## What is required
Please change "dropdown" to "drop-down list" throughout the data between the lines holding "Where should I click to: Select" and "click(x=56, y=459)", inclusive. Return only those lines, with everything else left as it is.

## Saved data entries

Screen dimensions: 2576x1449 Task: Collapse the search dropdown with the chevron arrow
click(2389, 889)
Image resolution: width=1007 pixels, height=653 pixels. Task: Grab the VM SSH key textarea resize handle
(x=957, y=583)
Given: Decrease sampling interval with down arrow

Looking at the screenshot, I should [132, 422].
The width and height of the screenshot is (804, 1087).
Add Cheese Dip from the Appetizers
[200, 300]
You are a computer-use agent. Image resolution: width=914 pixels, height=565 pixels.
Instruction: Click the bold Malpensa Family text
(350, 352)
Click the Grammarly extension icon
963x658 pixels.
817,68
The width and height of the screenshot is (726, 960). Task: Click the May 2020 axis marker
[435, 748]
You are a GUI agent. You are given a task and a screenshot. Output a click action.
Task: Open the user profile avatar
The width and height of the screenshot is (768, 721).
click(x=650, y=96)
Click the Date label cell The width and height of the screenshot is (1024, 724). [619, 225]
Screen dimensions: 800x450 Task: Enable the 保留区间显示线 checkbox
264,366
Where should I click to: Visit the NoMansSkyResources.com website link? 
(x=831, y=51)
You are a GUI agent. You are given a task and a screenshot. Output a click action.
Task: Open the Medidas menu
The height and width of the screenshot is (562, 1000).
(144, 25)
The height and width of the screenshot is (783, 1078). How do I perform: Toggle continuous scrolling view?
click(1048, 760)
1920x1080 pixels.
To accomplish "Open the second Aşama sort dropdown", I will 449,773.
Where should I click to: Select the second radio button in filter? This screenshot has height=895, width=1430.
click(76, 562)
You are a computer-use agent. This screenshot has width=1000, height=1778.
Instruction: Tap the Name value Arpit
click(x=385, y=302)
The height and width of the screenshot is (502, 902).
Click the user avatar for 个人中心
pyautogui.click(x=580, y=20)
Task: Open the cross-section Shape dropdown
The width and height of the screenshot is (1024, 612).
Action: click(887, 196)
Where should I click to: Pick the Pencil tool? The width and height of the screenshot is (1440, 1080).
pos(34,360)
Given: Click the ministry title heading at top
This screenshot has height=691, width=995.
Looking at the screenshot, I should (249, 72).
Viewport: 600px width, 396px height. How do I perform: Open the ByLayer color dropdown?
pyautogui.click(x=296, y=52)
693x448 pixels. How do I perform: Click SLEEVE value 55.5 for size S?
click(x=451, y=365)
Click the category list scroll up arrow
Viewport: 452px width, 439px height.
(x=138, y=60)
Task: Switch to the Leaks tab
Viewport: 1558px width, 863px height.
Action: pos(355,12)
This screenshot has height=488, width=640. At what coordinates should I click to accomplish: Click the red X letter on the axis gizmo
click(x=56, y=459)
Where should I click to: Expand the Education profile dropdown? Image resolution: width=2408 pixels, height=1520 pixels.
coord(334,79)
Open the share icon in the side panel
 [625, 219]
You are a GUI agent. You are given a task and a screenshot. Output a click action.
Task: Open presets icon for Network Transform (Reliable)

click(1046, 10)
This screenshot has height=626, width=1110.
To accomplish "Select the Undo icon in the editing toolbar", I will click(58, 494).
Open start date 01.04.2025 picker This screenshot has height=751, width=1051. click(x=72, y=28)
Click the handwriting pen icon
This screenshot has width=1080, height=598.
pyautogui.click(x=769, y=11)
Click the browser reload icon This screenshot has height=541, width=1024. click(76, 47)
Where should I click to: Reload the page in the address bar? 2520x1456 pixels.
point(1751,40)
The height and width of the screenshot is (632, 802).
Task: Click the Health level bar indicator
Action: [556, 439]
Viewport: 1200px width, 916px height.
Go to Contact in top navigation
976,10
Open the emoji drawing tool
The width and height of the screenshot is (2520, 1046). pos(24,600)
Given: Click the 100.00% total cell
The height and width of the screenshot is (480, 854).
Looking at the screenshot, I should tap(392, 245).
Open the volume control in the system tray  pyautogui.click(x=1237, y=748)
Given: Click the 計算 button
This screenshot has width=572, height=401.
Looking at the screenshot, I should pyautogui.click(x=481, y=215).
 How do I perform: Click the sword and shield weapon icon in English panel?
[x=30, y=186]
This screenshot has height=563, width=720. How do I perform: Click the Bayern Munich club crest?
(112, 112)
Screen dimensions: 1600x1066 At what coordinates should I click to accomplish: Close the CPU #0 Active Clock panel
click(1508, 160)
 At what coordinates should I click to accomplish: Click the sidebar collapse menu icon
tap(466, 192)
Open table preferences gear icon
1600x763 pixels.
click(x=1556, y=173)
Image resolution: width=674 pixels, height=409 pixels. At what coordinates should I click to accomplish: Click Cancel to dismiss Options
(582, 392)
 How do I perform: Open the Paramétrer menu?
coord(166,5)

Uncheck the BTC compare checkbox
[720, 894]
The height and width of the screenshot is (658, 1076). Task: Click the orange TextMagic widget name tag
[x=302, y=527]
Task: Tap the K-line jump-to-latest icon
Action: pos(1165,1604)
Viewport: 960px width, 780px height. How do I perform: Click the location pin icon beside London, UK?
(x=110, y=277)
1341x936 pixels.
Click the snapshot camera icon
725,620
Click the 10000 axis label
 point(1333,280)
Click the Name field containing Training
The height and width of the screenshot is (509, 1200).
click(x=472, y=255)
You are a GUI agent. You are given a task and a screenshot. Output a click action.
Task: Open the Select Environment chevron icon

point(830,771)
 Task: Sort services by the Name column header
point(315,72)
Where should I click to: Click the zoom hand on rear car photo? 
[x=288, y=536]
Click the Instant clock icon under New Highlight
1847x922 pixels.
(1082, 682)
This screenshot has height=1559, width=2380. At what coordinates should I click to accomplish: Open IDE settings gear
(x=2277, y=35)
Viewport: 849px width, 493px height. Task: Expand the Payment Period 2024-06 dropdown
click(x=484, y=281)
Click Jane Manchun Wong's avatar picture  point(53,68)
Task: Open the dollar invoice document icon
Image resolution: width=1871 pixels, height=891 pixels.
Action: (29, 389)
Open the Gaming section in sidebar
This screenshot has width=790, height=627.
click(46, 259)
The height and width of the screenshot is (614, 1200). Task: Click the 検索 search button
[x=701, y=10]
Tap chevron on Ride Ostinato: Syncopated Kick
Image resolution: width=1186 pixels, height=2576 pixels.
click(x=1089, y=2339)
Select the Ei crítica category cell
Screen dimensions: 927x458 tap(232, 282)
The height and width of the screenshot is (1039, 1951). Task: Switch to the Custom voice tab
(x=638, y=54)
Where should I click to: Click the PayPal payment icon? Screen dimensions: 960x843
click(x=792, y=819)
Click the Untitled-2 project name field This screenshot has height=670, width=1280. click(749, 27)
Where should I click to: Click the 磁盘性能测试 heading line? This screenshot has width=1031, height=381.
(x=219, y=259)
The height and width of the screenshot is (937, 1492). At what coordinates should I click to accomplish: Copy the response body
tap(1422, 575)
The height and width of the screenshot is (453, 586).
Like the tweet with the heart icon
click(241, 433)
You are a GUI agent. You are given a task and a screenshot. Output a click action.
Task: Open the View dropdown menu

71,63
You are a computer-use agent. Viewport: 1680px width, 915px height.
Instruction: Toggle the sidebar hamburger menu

## Answer to the task
Where should I click to: Select the second radio button in filter? This screenshot has height=895, width=1430.
click(76, 562)
You are a computer-use agent. This screenshot has width=1000, height=1778.
Instruction: Tap the Name value Arpit
click(x=385, y=302)
The height and width of the screenshot is (502, 902).
Click the user avatar for 个人中心
pyautogui.click(x=580, y=20)
Task: Open the cross-section Shape drop-down list
The width and height of the screenshot is (1024, 612).
Action: click(887, 196)
Where should I click to: Pick the Pencil tool? The width and height of the screenshot is (1440, 1080).
pos(34,360)
Given: Click the ministry title heading at top
This screenshot has height=691, width=995.
Looking at the screenshot, I should (249, 72).
Viewport: 600px width, 396px height. How do I perform: Open the ByLayer color drop-down list?
pyautogui.click(x=296, y=52)
693x448 pixels. How do I perform: Click SLEEVE value 55.5 for size S?
click(x=451, y=365)
Click the category list scroll up arrow
Viewport: 452px width, 439px height.
(x=138, y=60)
Task: Switch to the Leaks tab
Viewport: 1558px width, 863px height.
Action: pos(355,12)
This screenshot has height=488, width=640. At what coordinates should I click to accomplish: Click the red X letter on the axis gizmo
click(x=56, y=459)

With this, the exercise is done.